We believe that the efficiency of a set of features depends on the class representation capability rather than the number of dimensions of the feature set. Many of the dimensions (alternatively called features) of high-dimensional feature set, may be correlated to each other. Presence of only one of the many correlated features (dimensions) is enough for efficient class representation. Further, many of the dimensions of the high-dimensional feature set may be counter-productive [10]. We believe that our approach of selecting unique features (motion descriptors) from a group of features using kd-tree based data condensation technique described in Section 3.2 helps in keeping only a small number of similar features. We also believe that the process of ‘adapting features to training set’ presented in Section 4.1 contributes in better recognition accuracy. Some works [24, 53] on recognition of facial expressions have selected only the features important for expression recognition from an initial set of features.
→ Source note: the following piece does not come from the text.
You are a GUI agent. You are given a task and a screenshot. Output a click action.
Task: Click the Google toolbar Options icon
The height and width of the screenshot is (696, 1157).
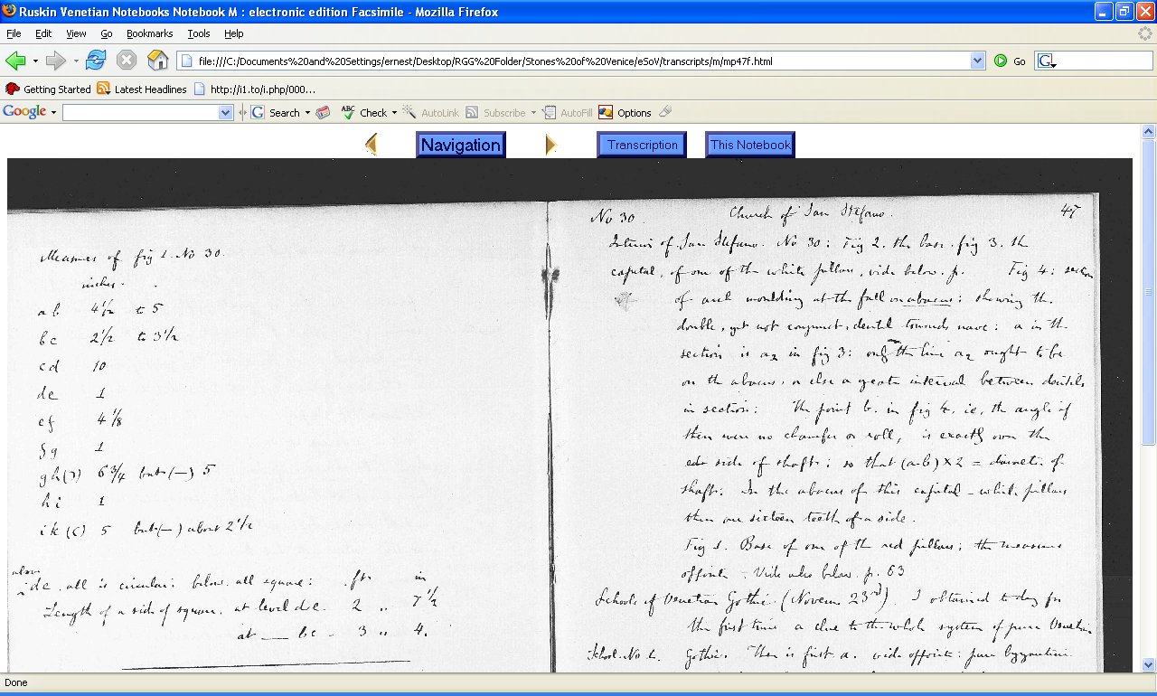(606, 112)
The selected set of features not just improves the space and time complexity but also improves the recognition accuracy.

While extracting LBP-TOP or LPQ-TOP features, micro patterns only in three orthogonal directions are considered whereas, in out approach movement of every pixel in all the directions are considered. Thus, our approach better captures the spatio-temporal local movement patterns of face. LBP-TOP quantizes all the possible micro-patterns in 58 uniform types and considers all the non-uniform patterns as one more type. This results in 59 (×3 for TOP) dimensions of LBP per block. So, for 9×8 blocks we have a total of 9×8×59×3=12744 dimension for LBP-TOP and similarly 6144 dimensions for LPQ-TOP to represent one video sequence. While both LBP-TOP and LPQ-TOP represent the histogram of micro-patterns created due to expression per block of the video volume, our approach towards treating the video is different. In the current paper, we represent the face video as a combination of pre-learned spatio-temporal local motion patterns named as key-MDs. These local motion patterns can be thought of as expression units that combine with one-another to produce the emotional expression. Each key-MD form a dimension in the final expression-descriptor (ED). So, each dimension of our proposed ED descriptor is particularly designed for representing motion patterns pertaining to expressions as different from LBP based descriptors where dimensions represent general micro-patterns. Therefore, the ED features are expected to better capture emotional expression specific signature. In our implementation, the number of key-MDs being 80, the dimension of the proposed feature become 80. Had we considered the motion pattern per block of the video volume (like LBP-TOP or LPQ-TOP), we had got 8×8×8=512 dimensions (We consider 8×8 blocks as mentioned in Section 3.1). Experimental results (Tables 1, and 2, and Fig. 11) show that the set of 80 dimensions produce better result as compared to both LBP-TOP and LPQ-TOP for facial emotional expression recognition.

Overall, the proposed method is easier to implement and provides a better alternative considering recognition accuracy and time and space complexity.

6 Conclusions

A novel approach for recognition of emotional facial expressions is proposed. A unique combination of optical flow and gradient magnitude is used to represent regional motion information for each frame transition. The entire model is cast in bag-of-words setting. An adaptive learning approach for the key-words is used to improve the model representing different expressions. Experimental results show that the adaptation process significantly increases the regional motion representation capability of the key-words and thus, increases the efficiency of the proposed expression recognition model. Extensive experiments on three databases show the consistent efficiency of the proposed approach. This simple, real time yet high accuracy method can be seen as an excellent alternative among the existing methods for facial expression recognition. Now we are extending this approach for recognition of spontaneous facial expression recognition.